MINT / VIETNAMESE MINT
Mint originated in Ancient Greece. Vietnamese mint has a sharp peppery taste and is extensively used in South East Asian cuisine.
Mint grows best in moist rich soil in partial shade. Its underground runners can spread throughout the garden – so keep it contained in a plastic pot (30cm diameter) sunk into the ground. Cut the bottom off the pot first.
Over time, the stems will head for the edges and leave the centre bare. So dig up the pot every 2-3 years and replant young rooted sections of stem.
Tip: Mint is susceptible to rust (brown spots on the leaves). Trim it to 3cm above the soil to promote new rust-free growth. If this doesn’t work, get rid of the plant (not on your compost heap) and start again in another area of the garden.
SAGE
Sage is a member of the genus Salvia, of which there are 700 members. The plant has been held in high regard as a herb – both for its culinary uses and its health giving properties. Romans grew sage wherever they travelled as they believed the herb to prolong youth!
Sage is temperamental and while it is a perennial, it can get affected by frosts so perhaps grow it in a pot, in full sun as an annual.
ROSEMARY
Rosemary is a herb that is rich in myth and symbolism and sacred to friendship. “There’s rosemary, that’s for remembrance. Pray you, love, remember,” says poor mad Ophelia in Hamlet.
Rosemary is good with roast potatoes and an excellent match for breads and pizzas.
Rosemary requires lots of sunshine and little water. Upright ones are better than trailing ones for cooking. Best to pick often and not let it get leggy or woody. At the end of season, prune hard.
THYME
There are many varieties of thyme, some very attractive but with little flavour. In its wild version the plant forms dense little cushions, and it is wonderful to walk on sun-crisped thyme. When we visited Bannockburn in South Otago, New Zealand, there was wild thyme growing alongside the road.
The best varieties for cooking are common thyme, lemon thyme, caraway thyme and pizza thyme. The flavour is so savoury and almost peppery.
Tip: In winter trim the bush back by about two-thirds.
OREGANO / MARJORAM
Both belong to the Origanum species, belonging to the mint family. Put simply, oregano is the wild form of marjoram.

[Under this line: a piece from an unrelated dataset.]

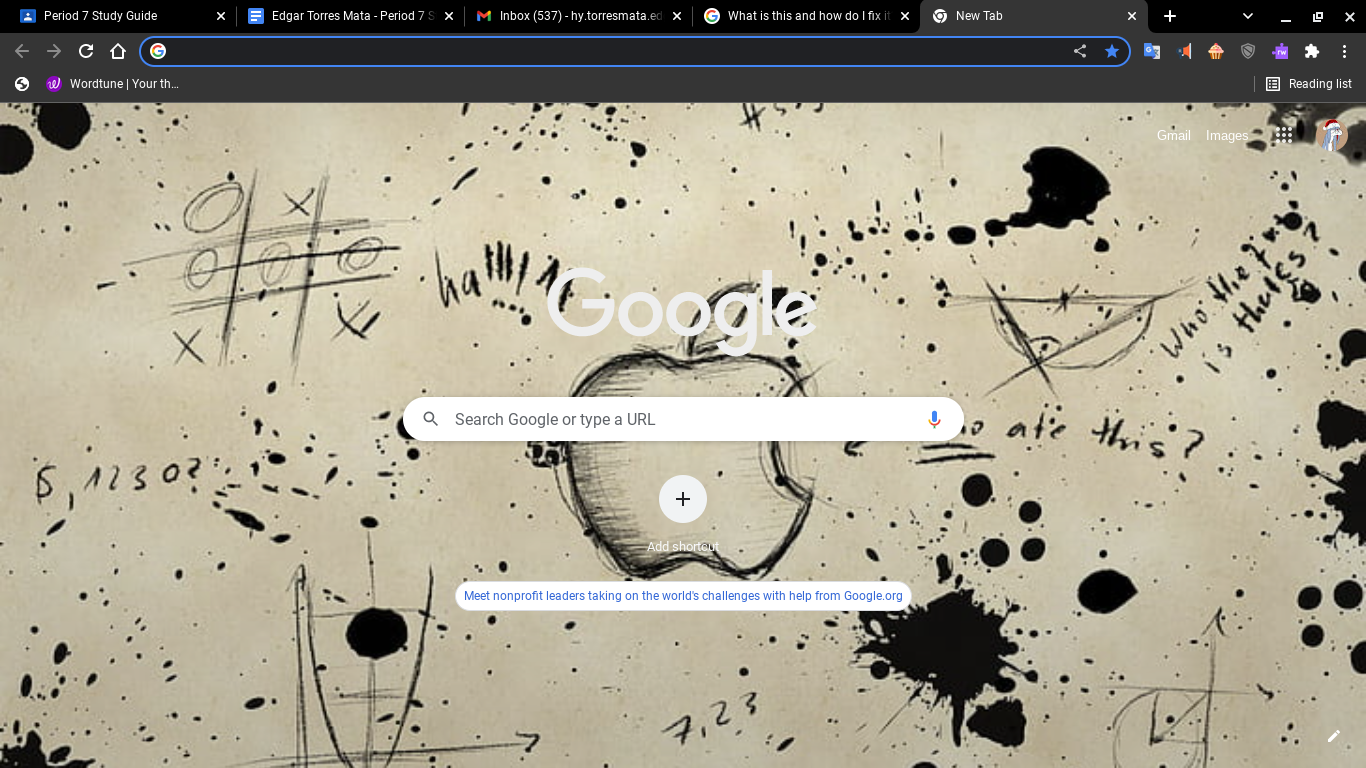Open Chrome three-dot menu
1366x768 pixels.
point(1344,51)
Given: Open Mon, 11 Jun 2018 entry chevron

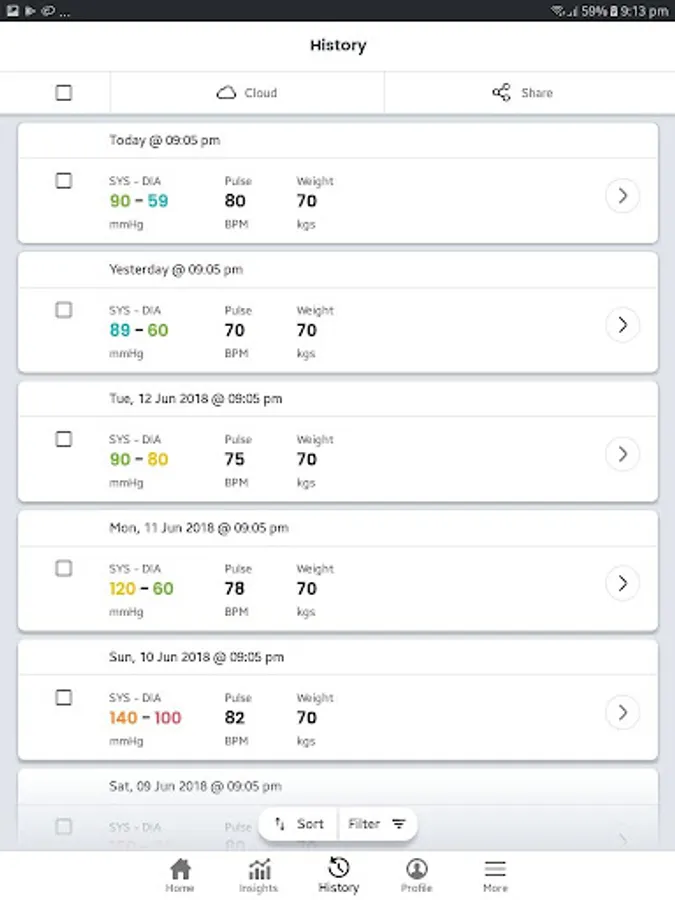Looking at the screenshot, I should click(x=622, y=583).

Origanum means “joy of the mountains”. I find that fresh oregano smells very different to the dried oregano. The depth of flavour of fresh oregano depends on the amount of sunshine and water they receive.
Oregano, like rosemary and thyme, needs full sun and a soil that’s not too fertile to develop the essential oils that give the leaves their pungent flavour. It’s a spreading plant – so allow it a space about 30cm in diameter and trim it regularly to keep it bushy and encourage new growth.
The plants will grow for several years. But they need rejuvenation every 3-5 years to keep them compact and productive. Dig up the plant in spring, divide it and replant a shoot that has good rootlets.
Tip: There are several varieties of oregano – true Greek oregano has the best flavour.
BAY LEAVES
Laurus nobilis is the botanical name and I mention this because of this interesting bit of trivia…
Poets were crowned with “laurel” and hence poet laureate and in the Middle Ages, those students passing their first University exams were bacca laureatus.
Originating in the Mediterranean, the sweet bay is a dense evergreen with glossy leaves. It is an appropriate gift for those moving to a new home or starting life together.
Grow in well-drained soil with an incorporation of generous amounts of compost. They are slow growing and suited to containers.
CORIANDER
Originated in Iran and belongs to the same family as parsley and dill.
Coriander doesn’t like being transplanted and prematurely bolts to seed. Always grow coriander from seed.
I like growing coriander as microgreens. The trick is to keep moist and use regularly. They will be ready for use in 2-3 weeks.
Coriander flowers are an important food source for beneficial insects, especially little parasitic wasps and predatory flies.
So to attract many beneficial insects you want lots and lots of coriander flowers in your garden.